(Beginning of Records for the task)

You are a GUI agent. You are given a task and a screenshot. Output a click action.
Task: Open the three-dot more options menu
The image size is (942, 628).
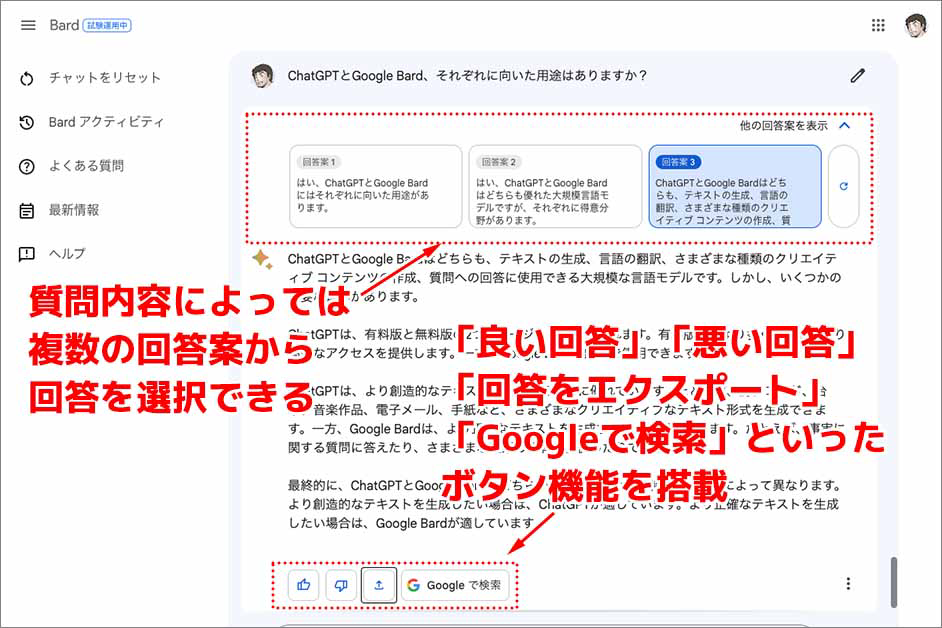tap(848, 584)
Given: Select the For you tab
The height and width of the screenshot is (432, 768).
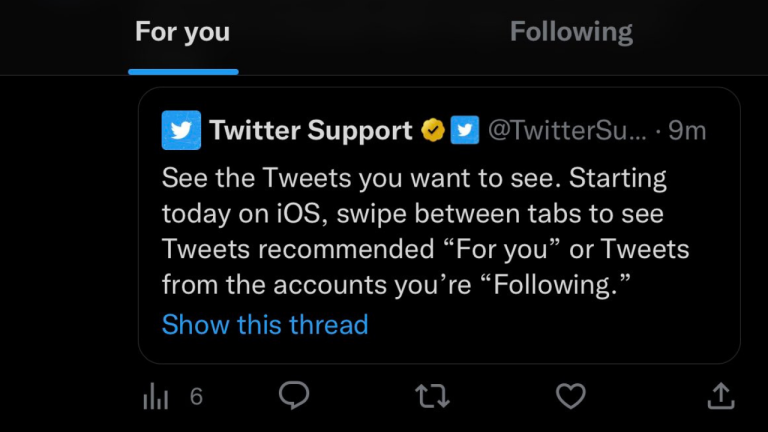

(End of Records for the task)

[Task to carry out] Check each line of the entries above for the string "screenshot", and return those that contain it.

[Completed task]
You are a GUI agent. You are given a task and a screenshot. Output a click action.
The height and width of the screenshot is (432, 768).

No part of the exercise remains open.